#### PROVIDED DATA

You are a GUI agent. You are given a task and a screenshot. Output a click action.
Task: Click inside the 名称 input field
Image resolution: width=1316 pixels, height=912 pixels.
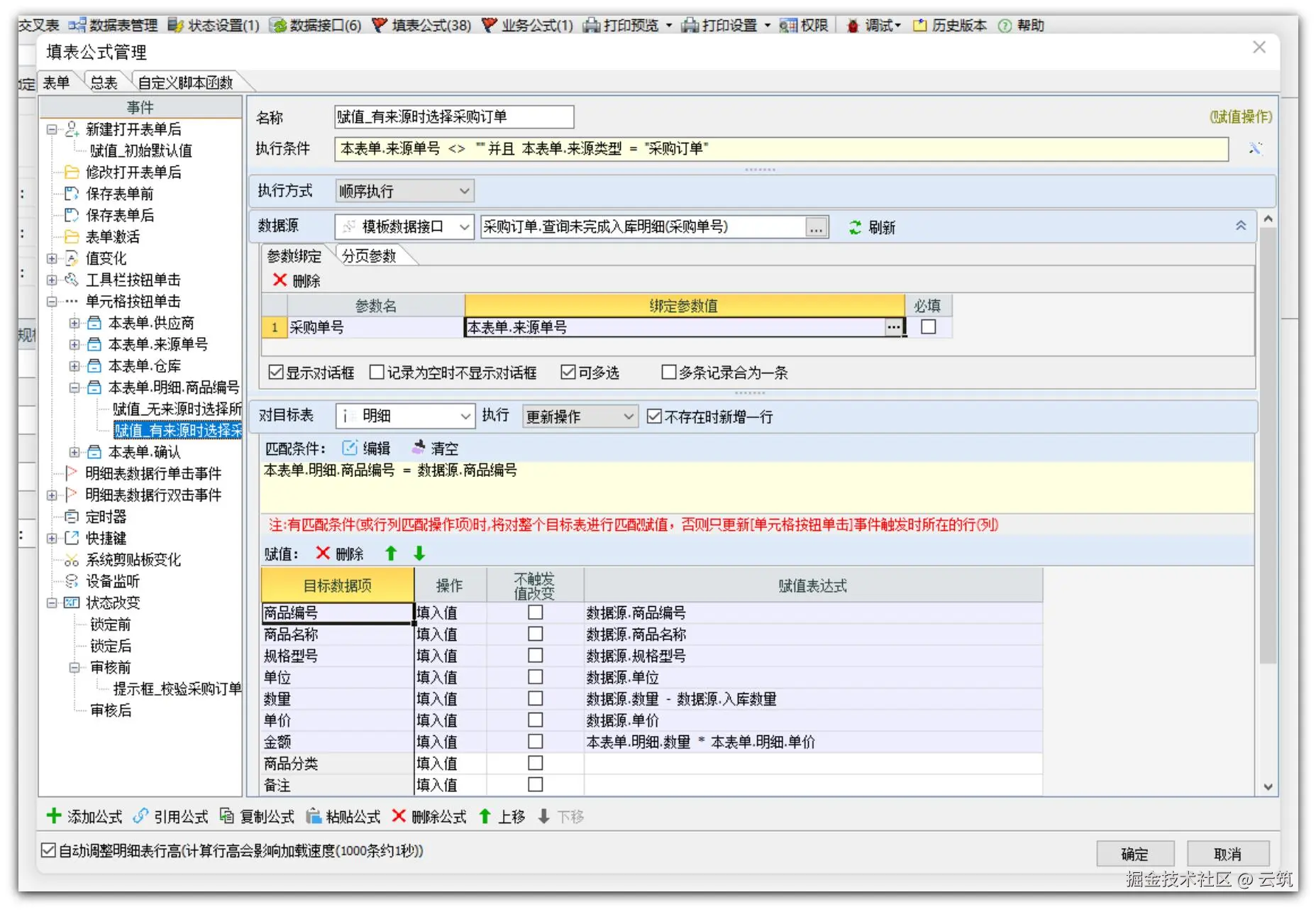(454, 116)
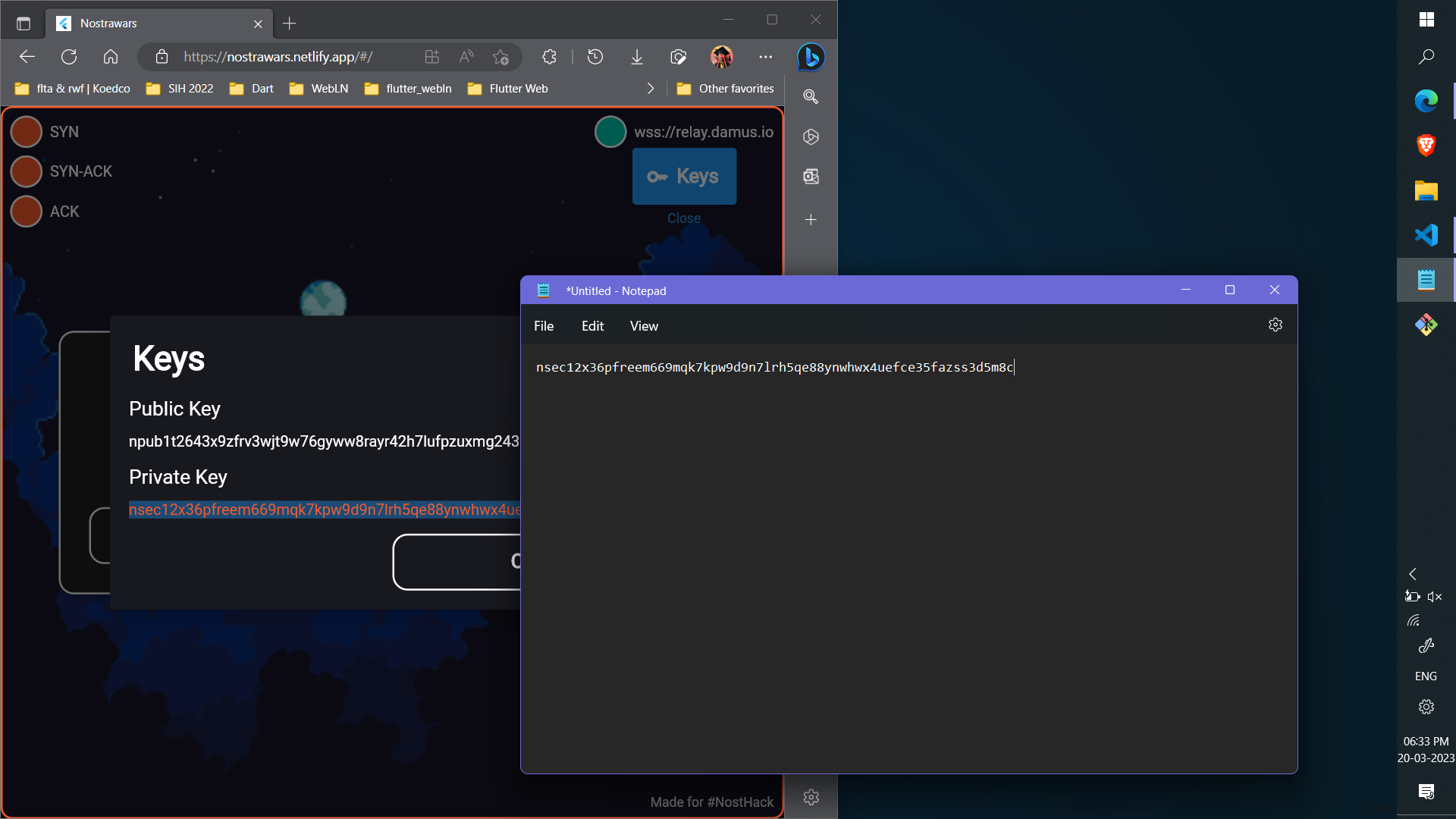Launch the Brave browser from the taskbar

[1426, 145]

#### TASK DETAILS
The output should consist of every entry above, printed exactly, with the images removed.

#### RESULT FOR THIS TASK
You are a GUI agent. You are given a task and a screenshot. Output a click action.
Task: Click inside the 名称 input field
Image resolution: width=1316 pixels, height=912 pixels.
(454, 116)
Launch the Brave browser from the taskbar

[1426, 145]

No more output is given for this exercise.